In my library, almost everything is noexcept. I mainly wanted everything to be testable in constexpr mode; therefore, I added a custom error encoding for making the string an error value. But, if anyone wants exceptions, that's easy to do with a wrapper (or a different class, but I currently really like noexcept, so I won't do that for now).

Allocators (Advanced Users Only)

While a generic implementation could allow any allocators, because of the amount of templates in it, I made my library with an optional constexpr friendly pmr-like allocator. The string would be 8 bytes more with it, but it's beneficial for some contexts. Everything is noexcept in its API, and a failure is a simple nullptr return. The Allocator object (memory resource like) needs to outlive the string object, its copies, and its views, i have a safe way of providing such allocators ( the Allocators are refrence counted, which is opt-out, but the benefit is that if a allocator is destroyed in debug mode, the assertion ensure that no polymorphic refrences are alive , if not , the debug will crash on assertion, this is better than a security vulnerability, but , the reference counting is opt out if the user suspected overhead with doing a reference counted allocator). i have both constexpr friendly memory resources , and a standard pmr adaptor if anyone is interested.

why not the standard allocator?

the string class in integrated with my highly customizable allocator module that allows very precise content over the heap.

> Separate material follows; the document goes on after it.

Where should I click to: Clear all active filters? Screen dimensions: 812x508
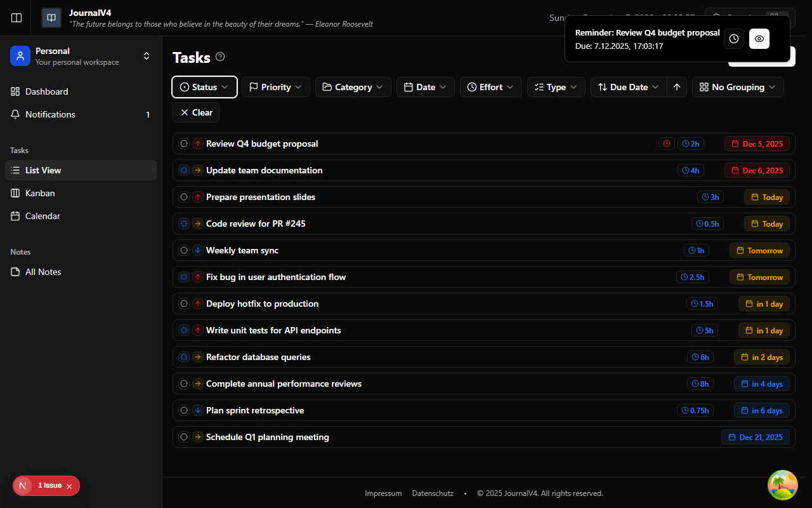[195, 112]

reasons for my polymorphic allocator design, that gives almost all control of heap management to the implementation of the allocator( the criticism of the standard allocator) :

no constexpr support for pmr .
the pmr monotonic allocator has virtual call indirections : my base allocator has a "monotonic-cache", this is basically some pointers that point to a continuous memory region , almost always , we can allocate in that region without a virtual call, but occasionally, the region gets full and we do a call , and in that call , the "monotonic-cache" would be replaced with a new one , and the old one would go back to the allocator for management.
no nothion of allocator.alloca(...),allocator.freea(...) : my base allocator has an "stack-like-cache", it doesn't allocate on the stack directly, but instead, uses a preallocated memory region in the base class to use as stack , almost always this is inline , unless if the stack frills up , as a fallback , the virtual allocate would be called, this too can work like the monotonic cache where it replaces the region with a fresh one , and gets back the old one to manage. a very important note about these two functions is that the call order of them Matters , any freea should always free the last thing that alloca returned , but this is an ok restrictions, because the normal allocate methods dont have such restrictions. an important thing is that the failure of the alloca function is perfectly valid, unlike the unsafe program stack functions.
pmr allocators dont propagate on move and copy (mine dose propgate ).
the deafult vtable entries cant be null : in my vtable, a null entry meanas a default inline implementation of that entry , a common case for example would be is_equal(other) , that almost always compares the pointers , and if it didnt , it could do a virtual call .
cannot tell the Allocator to allocate more than needed, ( the exact size is usually rounded, but the delta is wasted).
cannot grantee thread-safety.
has no notion of owning a block ( chained allocators are very hard).
has no idea of the property of the allocated block ( we cant fail fast , we cant say that this is a common size of our nodes , we cant say that we can afford more time for less fragmentation, ect...).
no alignment requirement for char.
is a template pram, the types are always different, so much workaround for nonexistent problems ( a memory resource handle throwing exception on move or copy ) .
the Allocator type ( template pram) has unpredictable size.
compiler cannot Optimize try and catch away, because they rely on the stack unwinder , but nullptr checks are easy.
my library cant throw exceptions in some platforms that i use it in ( esp32 , ect) , ( platform doesn't matter for the code tho, only endian-ness ).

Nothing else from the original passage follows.